Roos on the move to look for food: City becoming the new grazing ground

ROO-ED AWAKENING: South Orange residents woke to this sight in July. Photo: CONTRIBUTED
ROO-ED AWAKENING: South Orange residents woke to this sight in July. Photo: CONTRIBUTED

RESIDENTS are reporting kangaroos are migrating closer to town in search of sustenance made scarce by the big dry.

Late last week, the NSW Department of Primary Industries announced the entire state was now in the grips of a drought, and large areas of the region now have little or no grass for stock or wild animals.

Charles Sturt University’s (CSU) lush lawns in Orange, as well as its Bathurst and Dubbo campuses, have become a favourite grazing place for kangaroos as the drought has deepened.

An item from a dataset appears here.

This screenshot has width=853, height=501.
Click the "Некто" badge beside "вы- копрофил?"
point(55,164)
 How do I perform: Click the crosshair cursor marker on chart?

While there have been increased numbers of kangaroos on campus due to drought conditions, there have been no safety incidents with kangaroos on campus reported.

Charles Sturt University spokeswoman

“This year, while there have been increased numbers of kangaroos on campus due to drought conditions, there have been no safety incidents with kangaroos on campus reported,” a CSU spokeswoman said.

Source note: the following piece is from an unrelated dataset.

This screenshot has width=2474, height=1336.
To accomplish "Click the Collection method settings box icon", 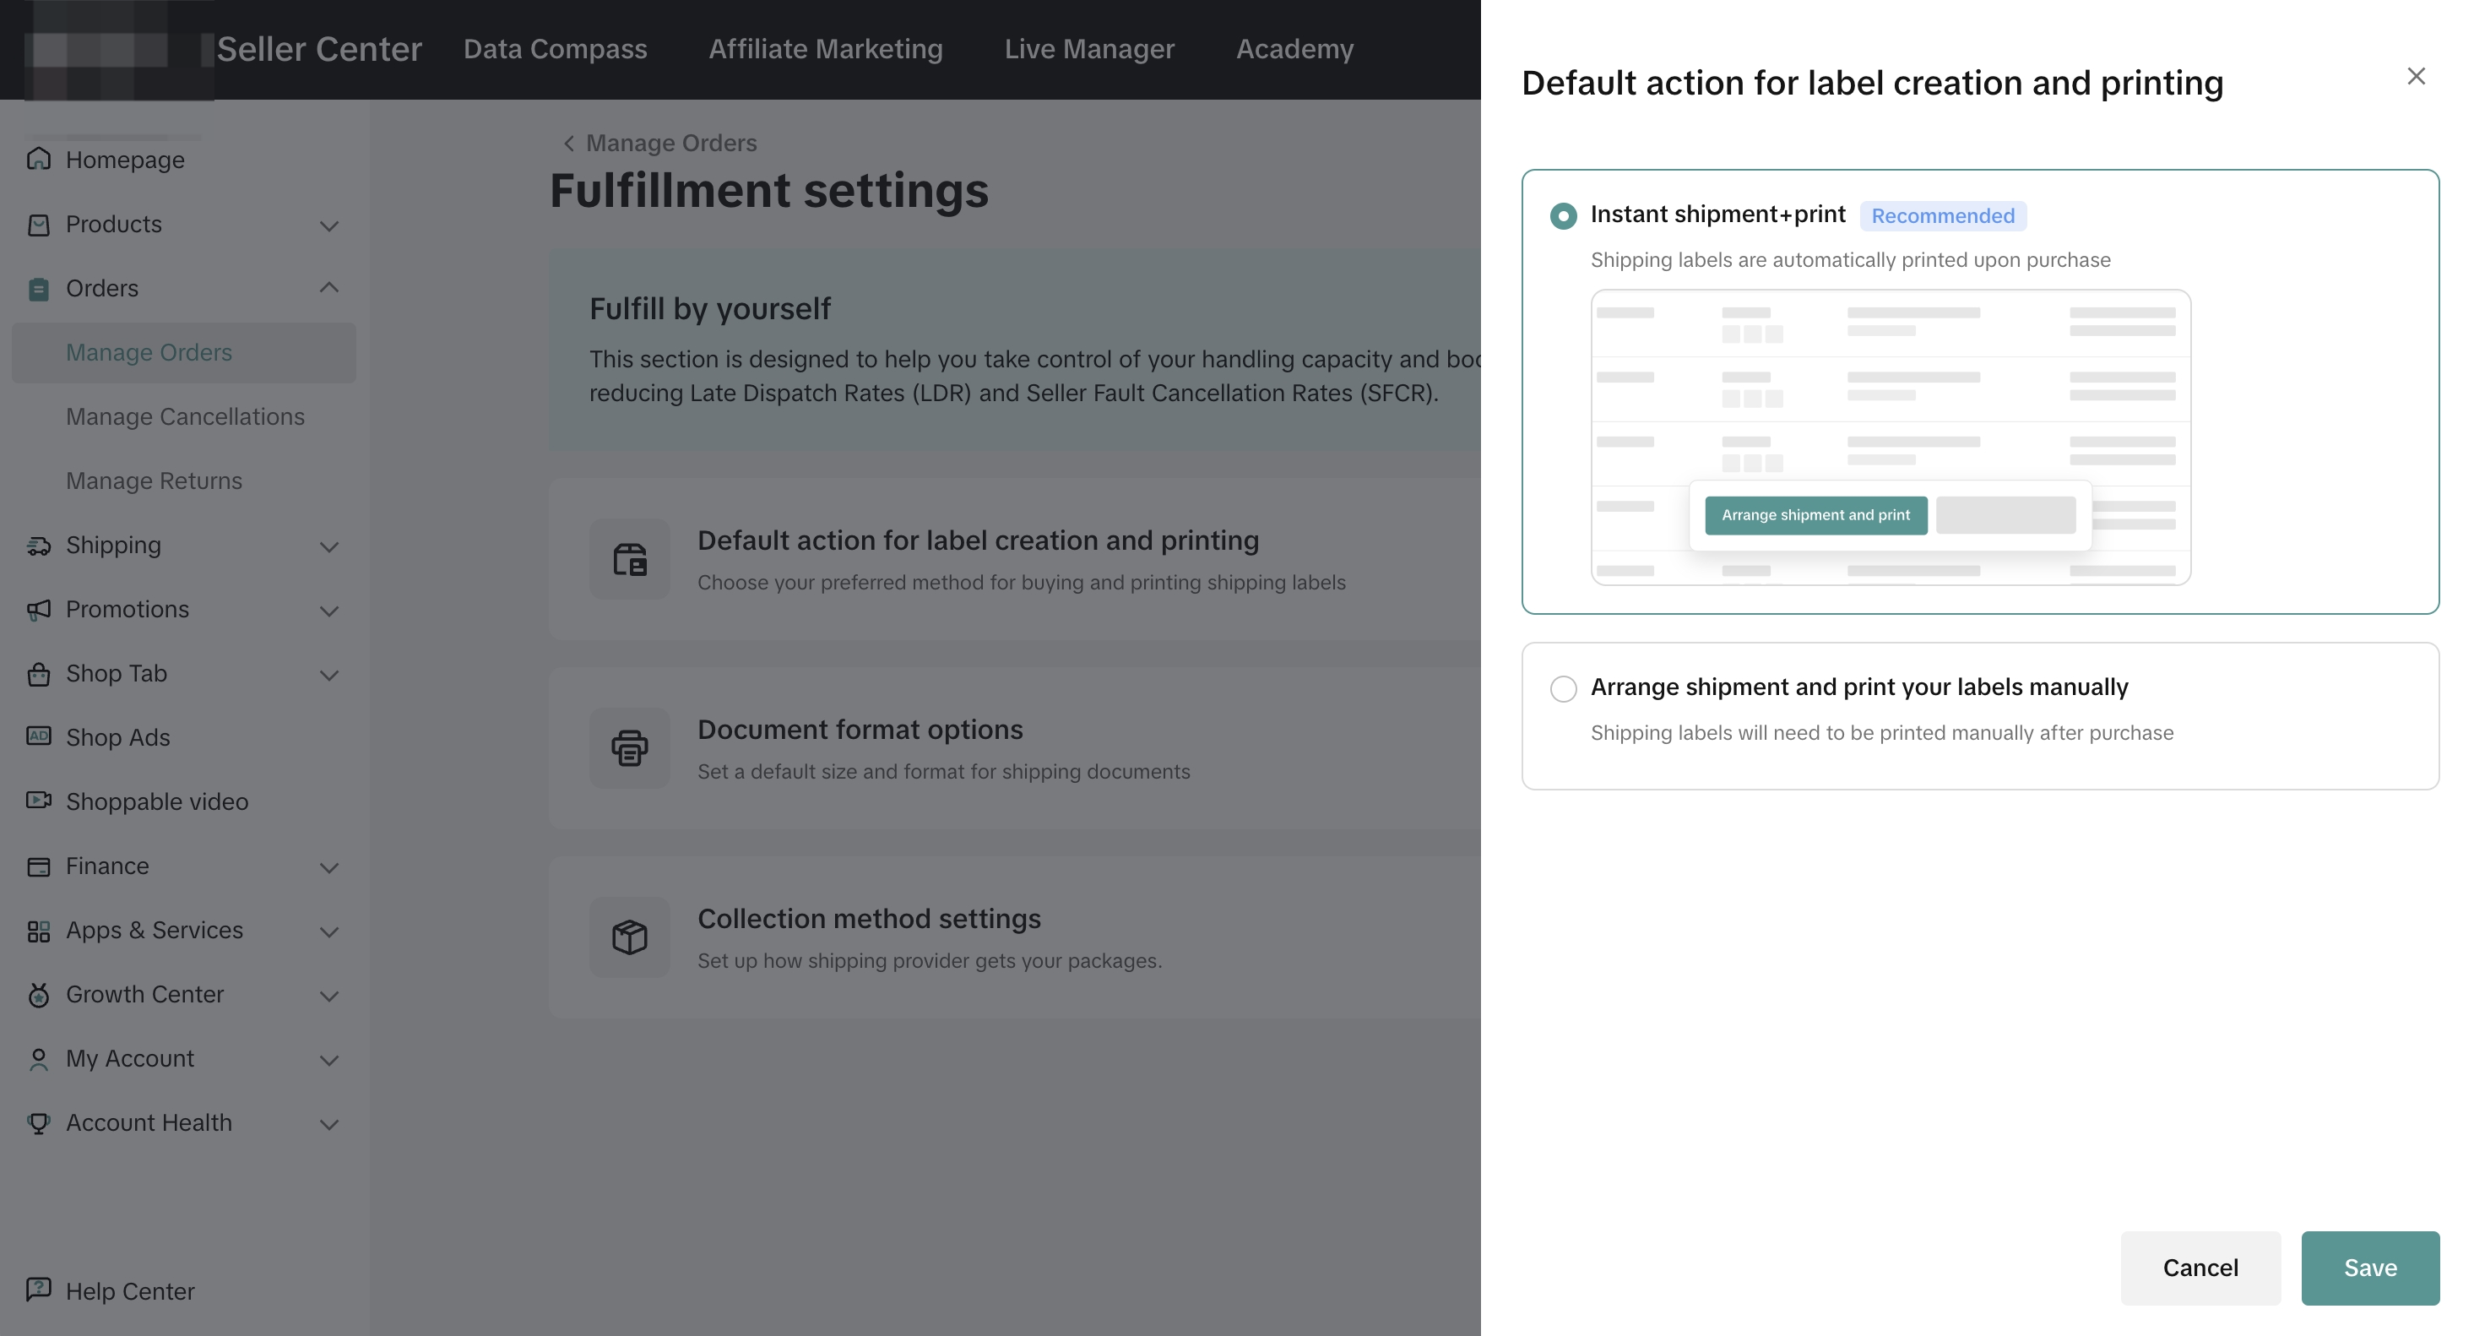I will 630,937.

She said there had been no on-campus vehicle collisions with kangaroos despite the number of marsupials increasing.

“The university advises students and staff regularly on the presence of fauna through our communication channels, including our SMS system, CSU Safe,” she said.

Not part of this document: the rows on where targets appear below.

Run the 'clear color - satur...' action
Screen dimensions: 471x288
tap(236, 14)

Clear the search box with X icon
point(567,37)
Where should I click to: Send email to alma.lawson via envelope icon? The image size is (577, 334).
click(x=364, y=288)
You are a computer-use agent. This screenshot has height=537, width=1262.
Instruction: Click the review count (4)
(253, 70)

FURTHER AFIELD: A couple of kangaroos enjoying the winter chill at Borrodell vineyard in June. Photo: JOHN KICH

FURTHER AFIELD: A couple of kangaroos enjoying the winter chill at Borrodell vineyard in June. Photo: JOHN KICH

“CSU also provides 24-hour security to ensure the safety of our students, staff and visitors.”

Elsewhere in Orange, scores of kangaroos have been spotted at the Orange Ex-Services’ Country Club golf course, the TAFE campus, and the hospital – all to Orange’s south.

Last month a large male kangaroo was also spotted near the grounds of James Sheahan Catholic High School and the cemetery, as well as on several streets and front lawns in the city’s south.

WIRES Central West vice chair Christie Jarrett said volunteers across the region have received many recent call outs to incidents where kangaroos have been hit by vehicles, while others are in malnourished condition due to the lack of feed.

She said Orange, Bathurst, Lithgow and Mudgee are areas of particular concern.

“Don’t swerve, slow down when you’re driving at dusk and around dawn,” she said.

ON THE MOVE: A massive kangaroo and his friend at Orange cemetery last month. Photo: NICK WILLOX

ON THE MOVE: A massive kangaroo and his friend at Orange cemetery last month. Photo: NICK WILLOX

Ms Jarrett said motorists who do collide with a kangaroo should stop if safe to do so and check if the animal is still alive.

If so, do not go near the kangaroo as it as “they can still hop with a broken leg” and contact WIRES to report the injured animal.

Ms Jarrett said joeys often survive a collision but can die in the cold so she encouraged people to check the pouch and report any young to WIRES on 1300 094 737.